From: GUEST,d.bryant@kingston.ac.uk
Date: 05 Jan 01 - 06:15 AM

What a stupid question to ask !

If we reject (or even worse, change) all the songs which aren't strictly PC, what would we be left with ?

The prejudices (or lack of) which are displayed in our heritage material are one of the important clues to the the way that people felt about issues in the past - surely one of the the reasons for singing/researching the stuff in the first place.

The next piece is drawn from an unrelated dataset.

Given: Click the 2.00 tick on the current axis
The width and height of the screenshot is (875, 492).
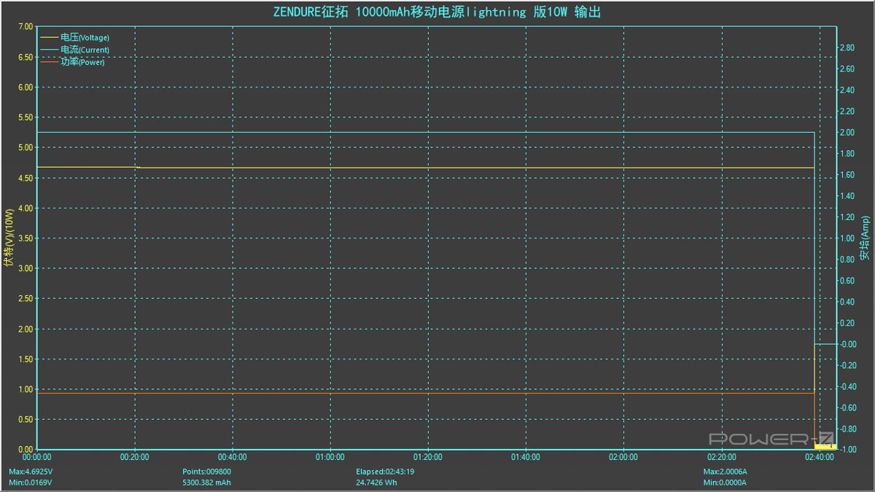Looking at the screenshot, I should tap(848, 133).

After all why don't we change the song to make it refer to a modern turbine ship, if we want to modernise it ? If we remove the colour (in more ways than one in this case) from songs we lose those little things which give them their raison d'etre.

Also in this poem/song the word 'dago' is used affectionately rather than maliciously - rather as the insults are in Kipling's 'Gunga Dinn' - I see no malice in its use.

After all that, of course, Cicely Fox-Smith was relatively modern - she only died in 1954 I think, but like Kipling (whose style hers often resembles) she likes to use a linguistic style that she feels would correspond to that of the person narrating it.

If you want a Fox-Smith song which isn't contentious look up 'Home Lads, Home'. Its under 'Where there's rest for Horse and Man' on Digitrad - although 'India' in the first line should be 'Flanders' and 'Munn' later on should be 'Mons'. Sarah Morgan has made a wonderful song out of it.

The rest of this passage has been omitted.